Activity → Please print the line that holds "Task: Click the Print document icon" and each line after it to the end of the data, word for word, without any pictures.

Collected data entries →
=== Begin Enclosure ===

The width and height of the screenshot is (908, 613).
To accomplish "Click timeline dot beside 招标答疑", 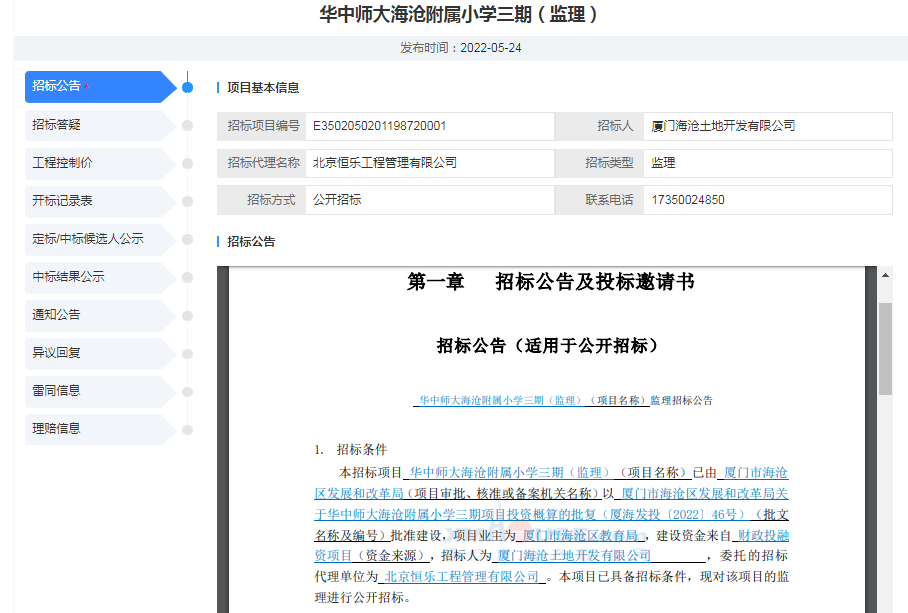I will point(187,125).
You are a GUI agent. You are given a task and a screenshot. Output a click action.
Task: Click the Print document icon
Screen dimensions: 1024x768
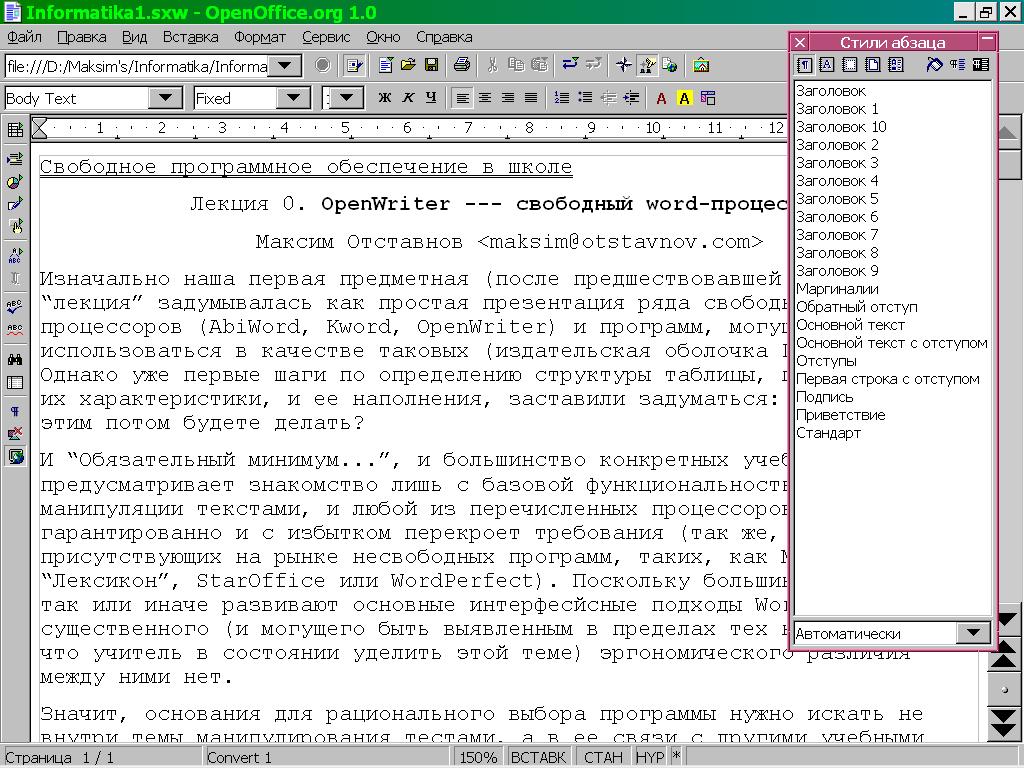[x=461, y=65]
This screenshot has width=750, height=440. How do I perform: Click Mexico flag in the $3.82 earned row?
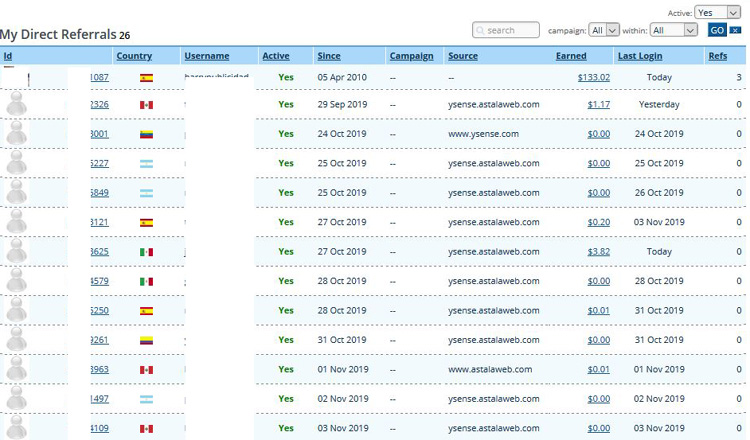point(146,252)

=== End Enclosure ===

Task output →
Task: Click the Print document icon
Screen dimensions: 1024x768
[x=461, y=65]
This screenshot has width=750, height=440. How do I perform: Click Mexico flag in the $3.82 earned row?
point(146,252)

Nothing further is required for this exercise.